468
submitted 6 days ago* (last edited 6 days ago) by Agosagror@lemmy.dbzer0.com to c/fediverse@lemmy.world

I was playing around with Lemmy statistics the other day, and I decided to take the number of comments per post. Essentially a measure of engagement – the higher the number the more engaging the post is. Or in other words how many people were pissed off enough to comment, or had something they felt like sharing. The average for every single Lemmy instance was 8.208262964 comments per post.

So I modeled that with a Poisson distribution, in stats terms X~Po(8.20826), then found the critical regions assuming that anything that had a less than 5% chance of happening, is important. In other words 5% is the significance level. The critical regions are the region either side of the distribution where the probability of ending up in those regions is less than 5%. These critical regions on the lower tail are, 4 comments and on the upper tail is 13 comments, what this means is that if you get less than 4 comments or more than 13 comments, that's a meaningful value. So I chose to interpret those results as meaning that if you get 5 or less comments than your post is "a bad post", or if you get 13 or more than your post is "a good post". A good post here is litterally just "got a lot of comments than expected of a typical post", vice versa for "a bad post".

You will notice that this is quite rudimentary, like what about when the Americans are asleep, most posts do worse then. That's not accounted for here, because it increases the complexity beyond what I can really handle in a post.

To give you an idea of a more sweeping internet trend, the adage 1% 9% 90%, where 1% do the posting, 9% do the commenting, and 90% are lurkers – assuming each person does an average of 1 thing a day, suggests that c/p should be about 9 for all sites regardless of size.

Now what is more interesting is that comments per post varies by instance, lemmy.world for example has an engagement of 9.5 c/p and lemmy.ml has 4.8 c/p, this means that a “good post” on .ml is a post that gets 9 comments, whilst a “good post” on .world has to get 15 comments. On hexbear.net, you need 20 comments, to be a “good post”. I got the numbers for instance level comments and posts from here

This is a little bit silly, since a “good post”, by this metric, is really just a post that baits lots and lots of engagement, specifically in the form of comments – so if you are reading this you should comment, otherwise you are an awful person. No matter how meaningless the comment.

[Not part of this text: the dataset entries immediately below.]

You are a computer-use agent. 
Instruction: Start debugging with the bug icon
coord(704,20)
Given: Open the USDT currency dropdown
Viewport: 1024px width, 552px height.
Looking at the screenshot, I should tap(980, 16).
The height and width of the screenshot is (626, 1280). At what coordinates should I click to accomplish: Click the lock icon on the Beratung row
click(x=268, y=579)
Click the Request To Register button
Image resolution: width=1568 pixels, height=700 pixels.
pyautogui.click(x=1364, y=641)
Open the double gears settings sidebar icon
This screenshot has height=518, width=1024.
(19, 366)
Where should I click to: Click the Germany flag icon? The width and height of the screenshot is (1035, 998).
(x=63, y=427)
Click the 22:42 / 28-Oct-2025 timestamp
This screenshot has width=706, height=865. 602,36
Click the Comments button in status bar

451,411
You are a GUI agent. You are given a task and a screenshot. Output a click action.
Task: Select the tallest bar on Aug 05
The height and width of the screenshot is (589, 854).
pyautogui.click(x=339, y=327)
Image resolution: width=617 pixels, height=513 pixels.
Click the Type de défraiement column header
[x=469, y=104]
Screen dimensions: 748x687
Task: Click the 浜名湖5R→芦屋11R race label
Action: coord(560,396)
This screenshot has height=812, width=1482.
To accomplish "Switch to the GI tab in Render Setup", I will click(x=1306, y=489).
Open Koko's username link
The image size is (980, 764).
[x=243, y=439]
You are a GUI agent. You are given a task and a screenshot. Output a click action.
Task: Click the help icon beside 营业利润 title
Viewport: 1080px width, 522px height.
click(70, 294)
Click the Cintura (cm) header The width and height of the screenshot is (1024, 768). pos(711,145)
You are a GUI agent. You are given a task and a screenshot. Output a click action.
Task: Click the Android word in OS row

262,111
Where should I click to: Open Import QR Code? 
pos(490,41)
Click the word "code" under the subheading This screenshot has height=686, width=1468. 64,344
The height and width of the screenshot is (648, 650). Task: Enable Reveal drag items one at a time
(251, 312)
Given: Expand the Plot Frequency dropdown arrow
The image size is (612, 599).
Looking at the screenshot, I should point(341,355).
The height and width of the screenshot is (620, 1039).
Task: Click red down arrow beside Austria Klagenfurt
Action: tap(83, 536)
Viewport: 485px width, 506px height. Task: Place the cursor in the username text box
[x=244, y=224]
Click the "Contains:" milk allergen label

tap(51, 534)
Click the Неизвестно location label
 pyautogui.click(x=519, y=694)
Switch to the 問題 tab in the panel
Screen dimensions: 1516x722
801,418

Anyway I thought that was cool.

EDIT: I've cleared up a lot of the wording and tried to make it clearer as to what I am actually doing.

top 50 comments
sorted by: hot top controversial new old
[-] Gullible@sh.itjust.works 145 points 6 days ago

We had the chance to upvote this heavily without leaving any comments, but we blew it

[-] morrowind@lemmy.ml 35 points 6 days ago* (last edited 6 days ago)

post is too [good] unfortunately

[-] riot@lemmy.world 31 points 6 days ago

post is too unfortunately

they don't think it be like it is but it do

load more comments (2 replies)
load more comments (1 replies)
[-] ocean@lemmy.selfhostcat.com 50 points 6 days ago

Fun break down! More comments is more interesting than more posts for me

load more comments (1 replies)
[-] fmstrat@lemmy.nowsci.com 32 points 6 days ago

You need a factor for niche communities. A post with 4 comments in a backpacking community with 20 subscribers is way "gooder" than 40 comments in a 5k subscriber news community.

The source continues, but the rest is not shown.